CraftTexas 2016 is the ninth in a series of biennial juried exhibitions showcasing the best in Texas-made contemporary craft. Featuring 53 works by 38 artists, the exhibition includes everything from sculpture, jewelry, installation, and cut paper to works that explore diverse subject matter, including genetics, upcycling, and process.
The CraftTexas series provides a unique opportunity for Texas artists to have their work viewed by three established jurors and to display their work in an exhibition that strives to broaden the understanding of contemporary craft. The show features exceptional work in clay, fiber, glass, metal, wood and mixed media. HCCC Curator, Kathryn Hall, says, “This year’s selection of work pushes the boundaries of traditional craft media, placing craft as a field into a broader contemporary context. Displaying an impressive selection of forward-thinking makers residing in Texas, this exhibition is meant to provoke conversation and educate the public about media, technique, and skill.”

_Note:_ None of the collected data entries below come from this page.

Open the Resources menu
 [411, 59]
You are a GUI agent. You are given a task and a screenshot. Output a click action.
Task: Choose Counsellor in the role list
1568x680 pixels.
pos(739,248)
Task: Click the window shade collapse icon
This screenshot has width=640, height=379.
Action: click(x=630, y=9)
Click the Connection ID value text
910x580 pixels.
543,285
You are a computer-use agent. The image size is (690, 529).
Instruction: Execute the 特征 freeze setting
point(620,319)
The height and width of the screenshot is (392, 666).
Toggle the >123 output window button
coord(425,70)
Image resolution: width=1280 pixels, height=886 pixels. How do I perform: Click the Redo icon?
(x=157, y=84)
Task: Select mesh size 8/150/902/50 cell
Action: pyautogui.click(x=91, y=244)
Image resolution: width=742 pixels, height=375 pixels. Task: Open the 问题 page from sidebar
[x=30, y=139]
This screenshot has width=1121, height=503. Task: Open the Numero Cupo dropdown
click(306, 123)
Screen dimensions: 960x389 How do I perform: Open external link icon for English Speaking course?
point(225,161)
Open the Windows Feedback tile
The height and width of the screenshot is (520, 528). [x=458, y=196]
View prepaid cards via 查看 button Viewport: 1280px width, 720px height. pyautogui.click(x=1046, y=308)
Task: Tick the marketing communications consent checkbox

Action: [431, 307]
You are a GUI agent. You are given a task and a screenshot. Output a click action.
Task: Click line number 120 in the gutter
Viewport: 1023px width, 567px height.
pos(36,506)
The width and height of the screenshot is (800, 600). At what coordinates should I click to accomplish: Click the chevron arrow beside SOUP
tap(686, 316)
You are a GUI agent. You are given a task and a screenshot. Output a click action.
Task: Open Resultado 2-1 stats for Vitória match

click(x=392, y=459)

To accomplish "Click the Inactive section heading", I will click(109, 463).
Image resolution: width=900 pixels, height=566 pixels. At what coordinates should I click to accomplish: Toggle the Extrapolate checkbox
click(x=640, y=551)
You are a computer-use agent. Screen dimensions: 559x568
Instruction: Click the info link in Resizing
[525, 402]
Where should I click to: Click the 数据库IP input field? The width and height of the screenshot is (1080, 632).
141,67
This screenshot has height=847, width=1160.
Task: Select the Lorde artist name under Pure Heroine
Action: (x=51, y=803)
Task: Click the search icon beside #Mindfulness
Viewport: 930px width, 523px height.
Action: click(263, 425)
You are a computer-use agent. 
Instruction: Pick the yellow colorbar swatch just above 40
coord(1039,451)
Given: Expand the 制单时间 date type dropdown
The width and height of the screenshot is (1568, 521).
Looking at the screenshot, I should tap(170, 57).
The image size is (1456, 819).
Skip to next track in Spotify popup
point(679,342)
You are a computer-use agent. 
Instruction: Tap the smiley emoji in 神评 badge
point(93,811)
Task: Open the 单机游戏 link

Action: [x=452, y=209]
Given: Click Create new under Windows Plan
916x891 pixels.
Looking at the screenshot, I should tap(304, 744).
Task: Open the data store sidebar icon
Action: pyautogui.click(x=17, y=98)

Hall finds that three pieces in the show exemplify a unique approach to craft practice and use of material. In Glaze Discard Trough, Jeff Forster uses a press mold from an old satellite dish, clay sludge, and discarded glaze found in the bucket of his shared studio to create a beautiful abstract composition. His process of experimentation and material exploration allows for surprising and unexpected results, as the combination of glazes reacts differently when fired in the kiln. By stretching animal intestine over a delicate metal framework to create insect-like forms, Masumi Kataoka breathes new life into the once-living material of her brooches. The use of this organic material teases out the metaphorical connection between one’s emotions and gut, while referencing a fascination with anthropomorphism. In Plastic Planet Raccoon, Calder Kamin exhibits a novel approach to traditional fiber techniques in her cartoonish sculpture of a raccoon made from recycled plastic bags. As a scavenger herself, Kamin collects a variety of colored plastic bags that she weaves together to inspire conversation about the role mankind plays in caring for the environment.
CraftTexas 2016 was juried by Paul Sacaridiz, Executive Director of Haystack Mountain School of Crafts; Nicole Burisch, Core Fellow Critic-in-Residence at the Museum of Fine Arts, Houston’s Glassell School of Art; and HCCC Texas Master, Sandie Zilker, Department Chair of Jewelry and Enamel and Three-Dimensional Design at the MFAH Glassell School of Art. The jurors were tasked with selecting the finest works from a pool of 210 applicants and 556 pieces.